I’ve also been a participant in countless meetups, conferences, unconferences, hackathons, designathons, and retreats organised by people who are much better at this than I am, and paid close attention to their tactics.
At the moment I’m focused on running the London meetup, helping out with – a London reading group of philosophy, history, and social science nerds, and putting on smaller dinner parties at home.
Over the years I’ve learned to reign in my impulse to start new communities and groups. Or at least be wary of it in a way I wasn’t a decade ago.
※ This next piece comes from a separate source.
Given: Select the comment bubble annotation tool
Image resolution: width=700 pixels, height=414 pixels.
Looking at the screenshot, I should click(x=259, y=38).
As an organiser, you have to deal with a mountain of crap. If someone disruptive or narcissistic shows up and hogs all the time and space, you’re in charge of dealing with them. You have to be kind to people who have no boundaries, and think you owe them the world because they deigned to sign up for your event. You have to encourage and cajole the non-crazy people to share their thoughts and open up to each other. You have to design activities that faciliatate discussion and create space for everyone. People will get hungry and thirsty, and you have to find a way to feed and water them. You sometimes have to pay for it, or convince someone else to pay for it. You have to stay until the end and clean up everyone else’s rubbish. You have to field emails from a dozen people who failed to read the event description asking about the time, location, venue ammenities, schedule, food, and predicted weather for it.
Your challenge is to setup enough systems and structures to shrink this mountain of crap to an acceptable level. My organising impulses are reasonably selfish, so if I’m too busy dealing with unpleasant people, logistics, and literal rubbish to enjoy myself at an event, that’s probably the end of that community.
Luckily, I’ve found a set of structures that help make events low-stress and high-payoff for me. Which is good for everyone, because then I’m not a grump and I’m extremely happy to be the community’s steward. I then have more energy to help others enjoy the event, make gatherings more frequent, and be a nice person.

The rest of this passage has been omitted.